When three or more entities under substantially the same ownership have been insured under a single policy, and the ownership of one of the entities has been changed so that there is no longer any connection between it and the remaining entities, the existing experience modification shall continue to apply to the entities whose ownership has not changed. The entity whose ownership has changed shall not be subject to experience modification unless it has been purchased by an entity which has an applicable experience modification.

When three or more entities under substantially the same ownership have been insured under a single policy and the ownership of two or more of the entities has been changed so that common ownership no longer is present, the experience incurred prior to the date of the change shall not be used for future ratings, unless

(a) the insurance carrier or carriers request that new modifications be established, and

(b) the PCRB is furnished with the experience required for the calculation of such modifications submitted in an acceptable format.

    1. Evasion Of Experience Rating Modification.
      1. Actions. Employers, or their representatives, at times take actions for the purpose of avoiding an experience rating modification. They may also take actions for otherwise legitimate business reasons that nonetheless result in the improper application of an experience rating modification.
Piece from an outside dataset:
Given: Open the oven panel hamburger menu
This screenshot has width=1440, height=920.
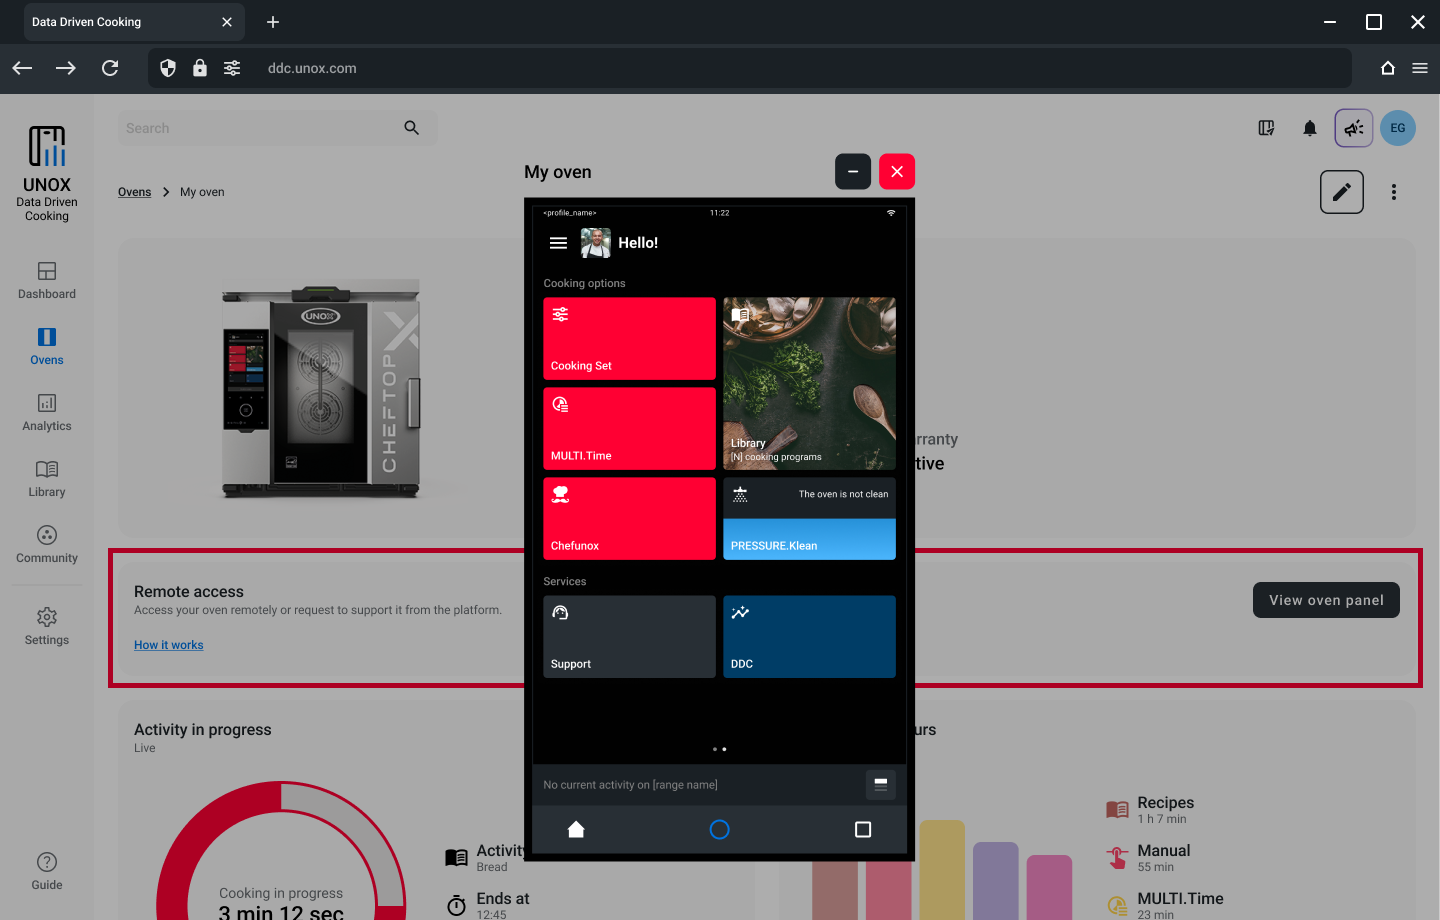Looking at the screenshot, I should point(558,243).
Regardless of intent, any action resulting in the miscalculation, misapplication or omission of an experience rating modification determined in accordance with this Plan is prohibited. These actions can include, but are not limited to:
        1. Failure to report changes in accordance with Endorsement WC 00 04 14
        2. A change in ownership
        3. change in combinability status
        4. Creation of a new entity
        5. Misrepresentation on audits or failure to cooperate with an audit
      2. DCRB Response. In such circumstances the PCRB may obtain information that indicates evasion or improper calculation, application or omission of experience rating modifications due to actions included, but not limited to, those listed above. The PCRB will act to ensure the proper calculation and application of experience rating modifications impacted by these actions. This may include, but is not limited to the:
        1. Combination of experience that would otherwise not be combinable
        2. Separation of experience that would otherwise be combinable
        3. Exclusion of experience that would otherwise be included
        4. Continuation of experience that would otherwise be withdrawn
        5. Issuance of experience rating modifications that were not originally issued
        6. Revision and/or retraction of experience rating modifications

10. Joint Ventures

When two or more risks associate for the purpose of undertaking one or more projects as a joint venture, the premium for the operation involved shall not be subject to experience modification until such time as the joint venture qualifies for experience rating in accordance with the provisions of Rule 1 of this Section, subject, however, to the following conditions:

    1. The contracts shall be awarded in the name of the associated risks as a joint venture.
    2. The joint ventures shall share responsibility for, and participate in the control, direction and supervision of all work undertaken.
    3. The joint ventures shall maintain a common bank account, payroll and business records.
    4. When the joint venture becomes subject to experience rating, all applicable experience modifications shall be based exclusively on the experience of the joint venture. The experience developed under a joint venture shall be excluded from the future rating of the individual ventures.